Why this matters now
Droughts and floods bridge physical geography and disaster management (GS-3), and connect to climate change, water management and the river-linking debate. The paradox of floods and droughts occurring in the same year highlights India’s water-distribution challenge.
Droughts
Drought has several types:
- Meteorological — deficient rainfall over an area;
- Hydrological — depletion of surface and groundwater (rivers, reservoirs, aquifers);
- Agricultural — soil moisture insufficient for crops;
- (and socio-economic drought, when water shortage hits livelihoods).

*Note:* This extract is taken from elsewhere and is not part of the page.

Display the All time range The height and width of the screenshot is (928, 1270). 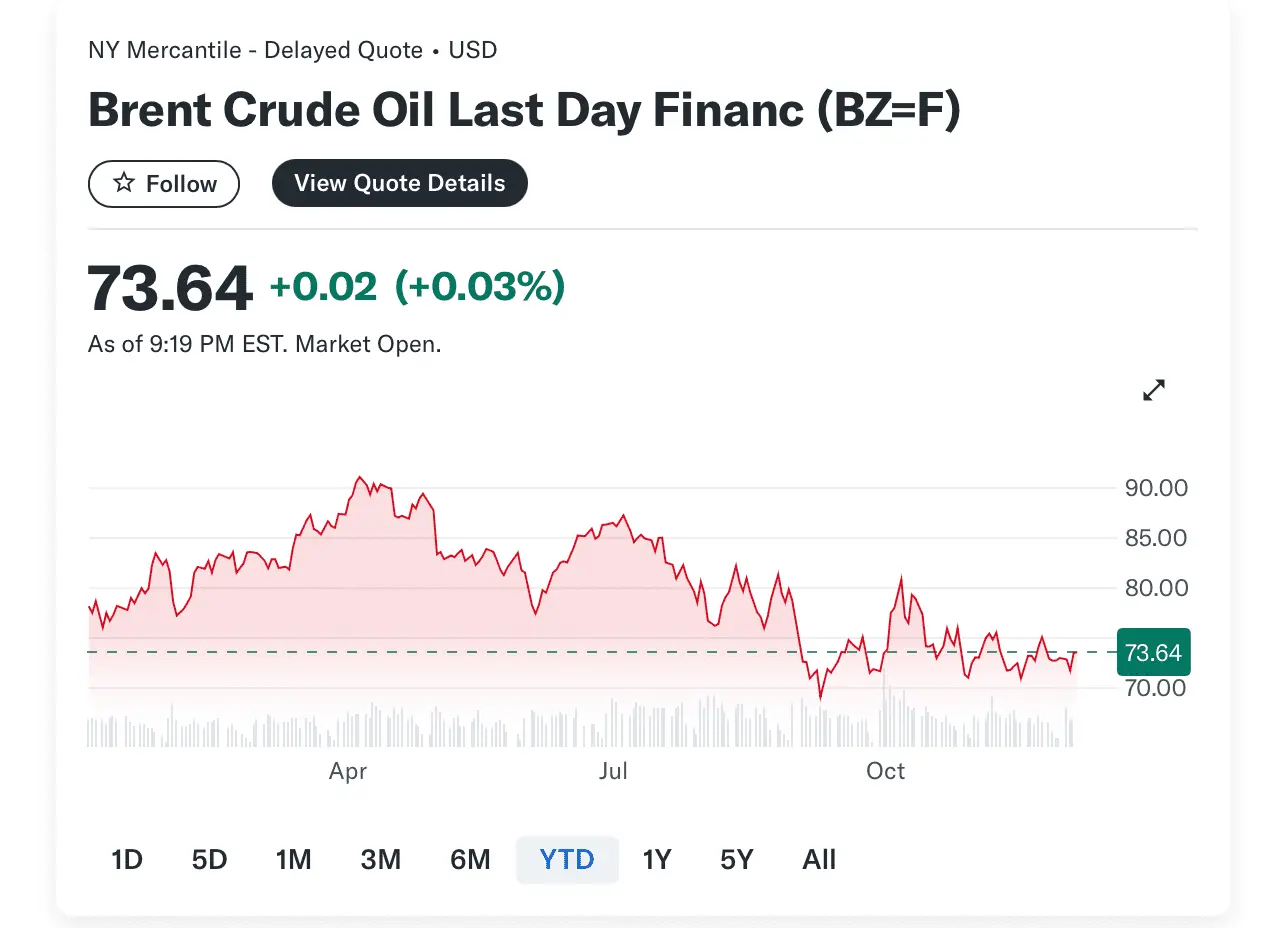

The most drought-prone regions are arid/semi-arid: Rajasthan, Marathwada (Maharashtra), Rayalaseema (AP), parts of Karnataka, Gujarat and Bundelkhand.
Floods
Floods are caused by heavy/intense monsoon rain, river overflow, inadequate drainage, deforestation and siltation, embankment failures, cloudbursts and urban flooding. The most flood-prone areas are the Ganga-Brahmaputra plains — especially Assam, Bihar, eastern UP and West Bengal — and increasingly cities (poor drainage). The Kosi is infamous as the “sorrow of Bihar.”
Management
Management combines structural measures (dams, embankments, drainage, watershed development, check dams, rainwater harvesting) and non-structural ones (early warning, floodplain zoning, drought declaration and relief, crop insurance, NDMA guidelines). Long-term debates include inter-linking of rivers (to move water from surplus to deficit basins) and demand-side water-use efficiency (micro-irrigation, the Jal Shakti push).
UPSC angle
Distinguish the types of drought (meteorological/hydrological/agricultural), the flood-prone (Ganga-Brahmaputra, Assam/Bihar) vs drought-prone (Rajasthan/Marathwada/Rayalaseema) regions, and structural vs non-structural management.
Frequently asked questions
What are the types of drought?
Meteorological (rainfall deficit), hydrological (depleted surface/groundwater), agricultural (insufficient soil moisture), and socio-economic drought.
Which regions of India are most flood-prone?
The Ganga-Brahmaputra plains — especially Assam, Bihar, eastern UP and West Bengal — plus increasingly flood-hit cities.
Which regions are most drought-prone?
Arid and semi-arid areas: Rajasthan, Marathwada, Rayalaseema, parts of Karnataka, Gujarat and Bundelkhand.
How are floods and droughts managed?
Through structural measures (dams, embankments, watershed development, harvesting) and non-structural measures (early warning, floodplain zoning, relief, crop insurance, NDMA guidelines).